Ejection-collision orbits in two degrees of freedom problems in celestial mechanics

TL;DR

This paper proves the existence of ejection-collision orbits in two degrees of freedom Hamiltonian systems modeling celestial mechanics, focusing on singularities related to total and partial collisions.

Contribution

It establishes the existence of heteroclinic ejection-collision orbits connecting total collision states in a generalized celestial mechanics model.

Findings

Existence of heteroclinic orbits connecting total collision points.

Analysis of invariant manifolds and their transversality.

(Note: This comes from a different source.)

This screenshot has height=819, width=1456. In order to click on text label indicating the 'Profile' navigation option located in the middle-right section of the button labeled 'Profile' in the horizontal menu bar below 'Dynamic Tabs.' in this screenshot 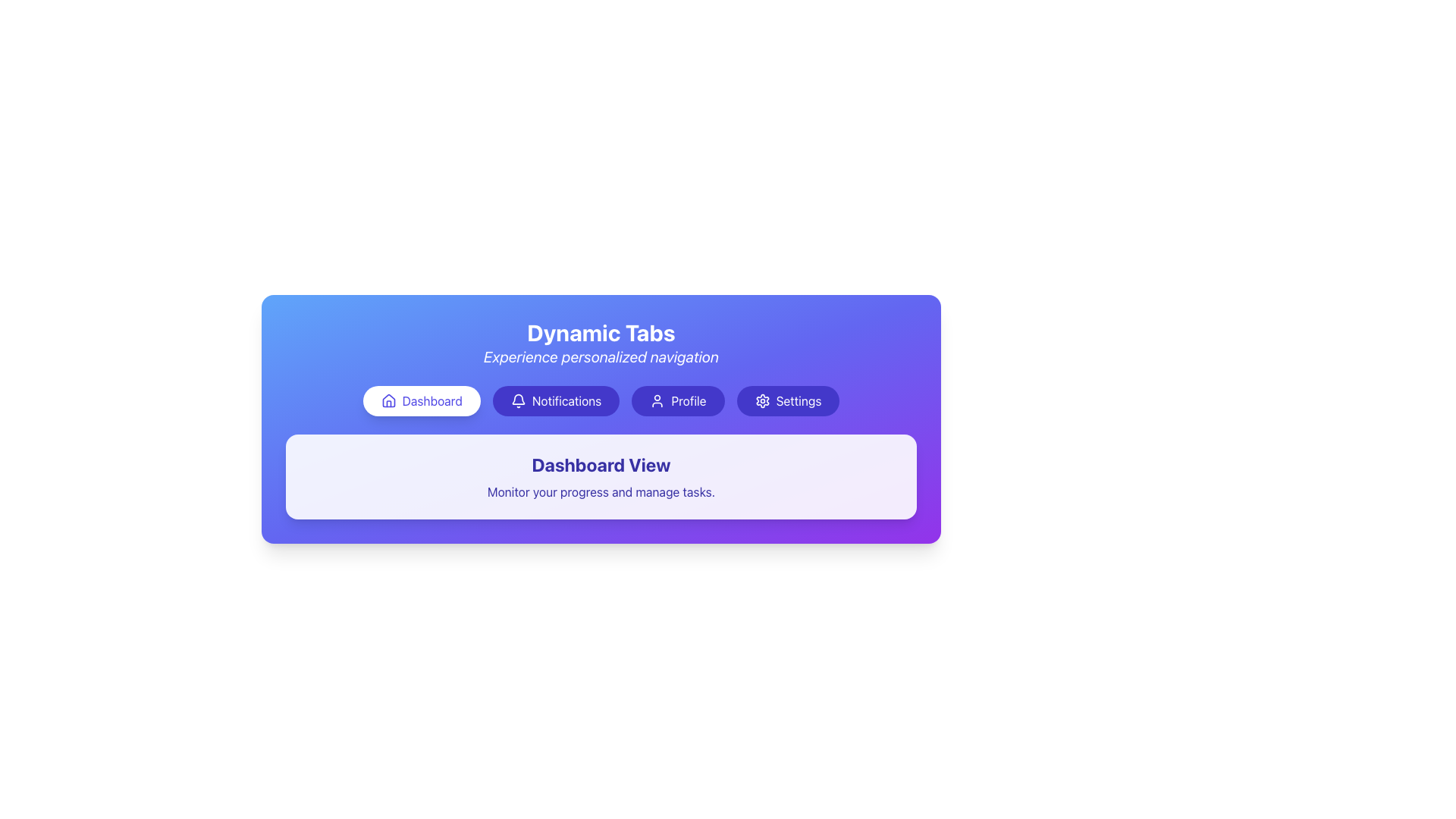, I will do `click(688, 400)`.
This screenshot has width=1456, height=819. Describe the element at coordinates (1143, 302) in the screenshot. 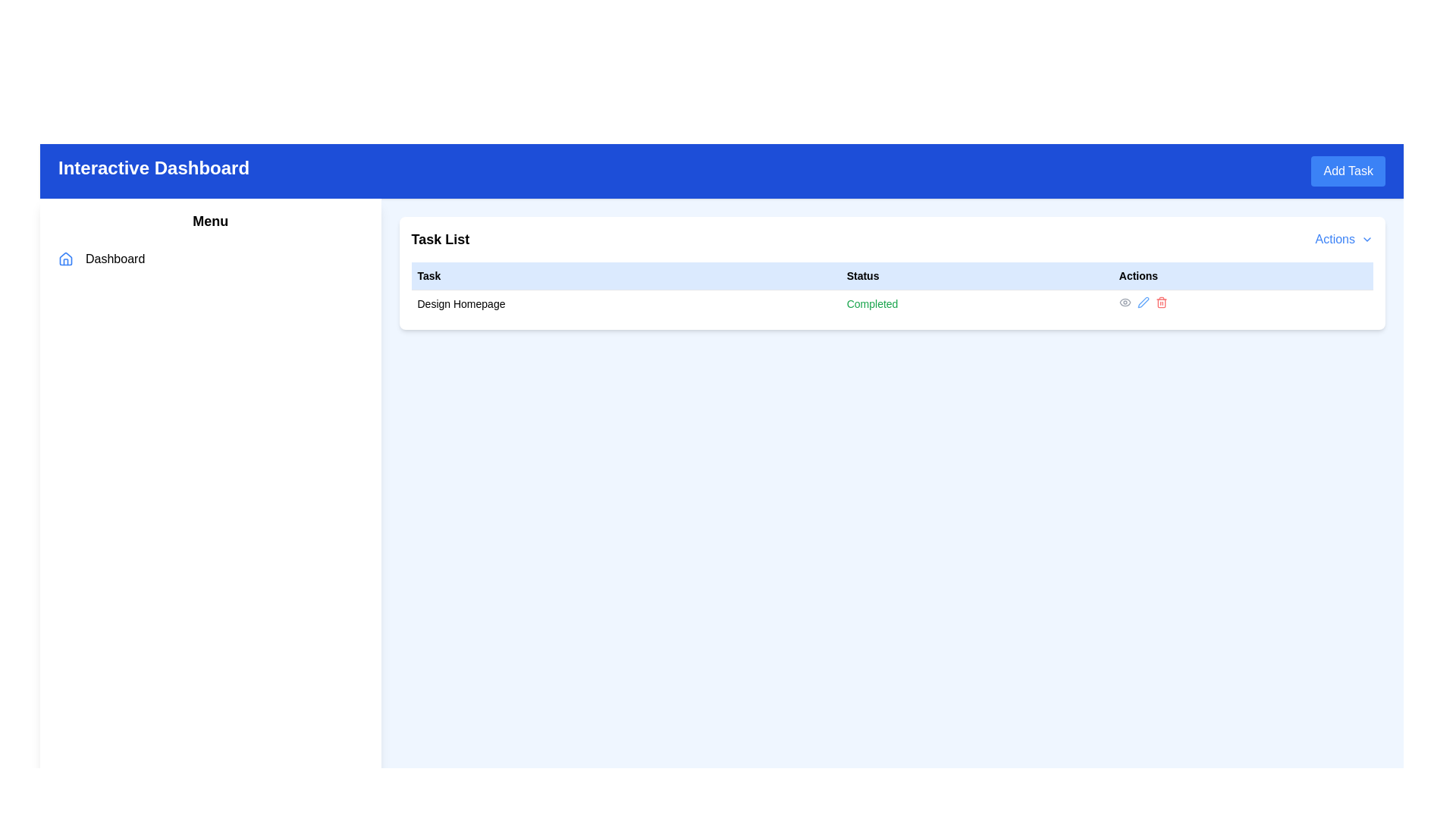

Characterization of partial collision trajectories.

Abstract

In a general setting of a Hamiltonian system with two degrees of freedom and assuming some properties for the undergoing potential, we study the dynamics close and tending to a singularity of the system which in models of $N$-body problems corresponds to total collision. We restrict to potentials that exhibit two more singularities that can be regarded as two kind of partial collisions when not all the bodies are involved. Regularizing the singularities, the total collision transforms into a 2-dimensional invariant manifold. The goal of this paper is to prove the existence of different types of ejection-collision orbits, that is, orbits that start and end at total collision. Such orbits are regarded as heteroclinic connections between two equilibrium points and are mainly characterized by the partial collisions that the trajectories find on their way. The proof of their existence is based on the transversality of 2-dimensional invariant manifolds and on the behavior of the dynamics on the total collision manifold, both of them are thoroughly described.